* [Page text]:
The two spatula fragments CSG-179 and CSG-330 and the
double spatula CSG-383 are those which show the most
pronounced thermomechanical worked microstructures. They are
composed by equiaxed grains totally twinned and CSG-383 show
clear elongated Cu–S inclusions. They also have slip bands indicative of a final cold work, probably performed to provide a strain
hardening effect. The shape and microstructure of these artefacts is
thus consistent with a cast bar fragment that was subject to thermomechanical cycles until its final shape.
5. Final discussion
Baiões collection has showed that there is more about the
archaeological site than just an LBA foundry place with good
examples of Late Bronze Age artefacts with Atlantic or Mediterranean typological features. The presence of a slag fragment gives
evidences for the local production of bronze – and this happens for
the first time in the studied region – offering new expectations to
the early proposals of a local exploration of ores, as cassiterite. Also,
it suggests that smelting was still performed inside the settlement,
similarly to what happened in earlier periods in the Iberian
Peninsula, and differing from what happened in many contemporaneous LBA metallurgical sites in more Eastern/Mediterranean
territories where smelting was done exclusively at the vicinity of
the mine. The analysis of the slag fragment suggests smelting of
copper ores with cassiterite or metallic tin by a rather primitive
smelting process (as in a reaction vessel/crucible) leading to
incomplete ore reduction and resulting in a heterogeneous microstructure with fine grained mixture of different phases. The low Fe
content (<0.05%) in the analysed bronze artefacts does also point
out to their fabrication in this kind of primitive smelting
technology.

* [Complete the following]:
- a) List every artefact catalog number that appears in the Baiões excerpt.
- b) Transcribe the Baiões excerpt from "The two spatula" to "its final shape.".
- c) Condense the Baiões excerpt's paragraph that begins "Baiões collection has showed" into a bulleted list that keeps its main facts.

* [Recorded information]:
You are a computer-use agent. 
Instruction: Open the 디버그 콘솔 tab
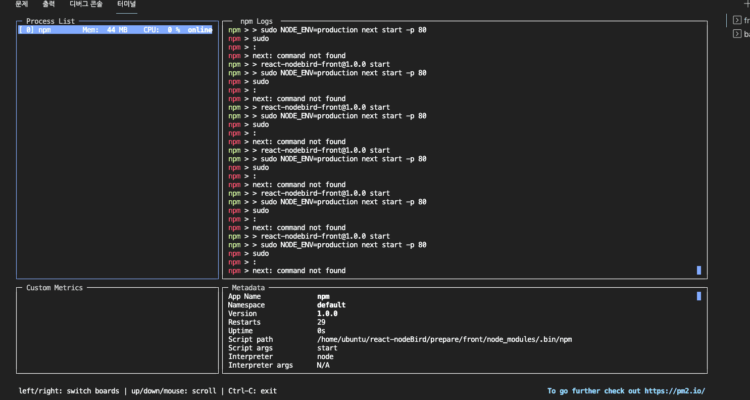coord(86,4)
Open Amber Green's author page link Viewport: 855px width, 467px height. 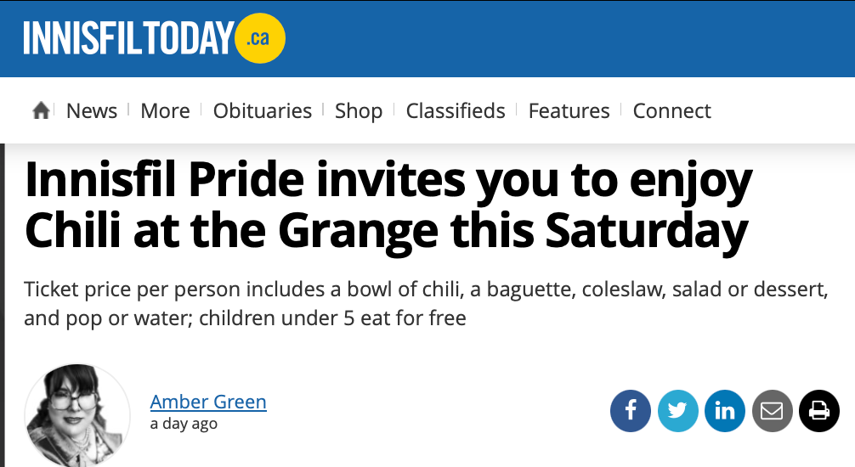coord(208,402)
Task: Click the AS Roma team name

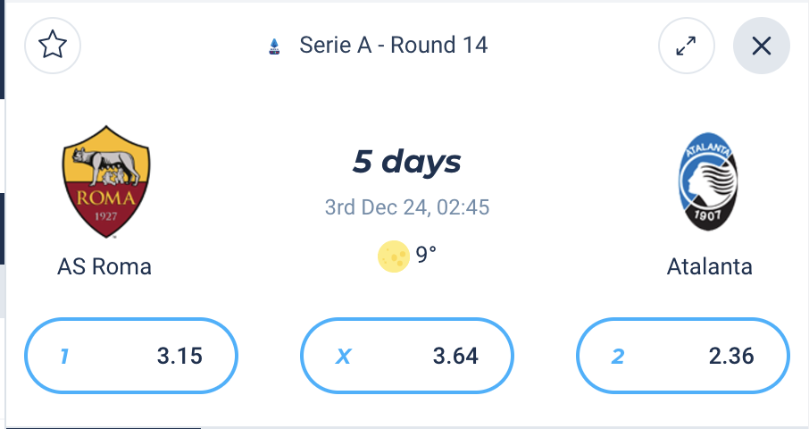Action: (x=104, y=267)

* [Answers to the exercise]:
- a) CSG-179, CSG-330, CSG-383

- b)
The two spatula fragments CSG-179 and CSG-330 and the
double spatula CSG-383 are those which show the most
pronounced thermomechanical worked microstructures. They are
composed by equiaxed grains totally twinned and CSG-383 show
clear elongated Cu–S inclusions. They also have slip bands indicative of a final cold work, probably performed to provide a strain
hardening effect. The shape and microstructure of these artefacts is
thus consistent with a cast bar fragment that was subject to thermomechanical cycles until its final shape.

- c)
- The site was more than a Late Bronze Age foundry place with artefacts of Atlantic or Mediterranean typological features.
- A slag fragment provides evidence of local bronze production. This is the first such evidence in the studied region, and it supports early proposals of local exploration of ores such as cassiterite.
- Smelting was still carried out inside the settlement. This matches earlier periods in the Iberian Peninsula. It differs from many contemporaneous Late Bronze Age sites in Eastern/Mediterranean territories, where smelting was done only near the mine.
- Analysis of the slag points to smelting of copper ores with cassiterite or metallic tin by a rather primitive process, such as in a reaction vessel or crucible. This led to incomplete ore reduction and a heterogeneous microstructure with a fine-grained mixture of different phases.
- The low Fe content (<0.05%) of the analysed bronze artefacts also indicates this primitive smelting technology.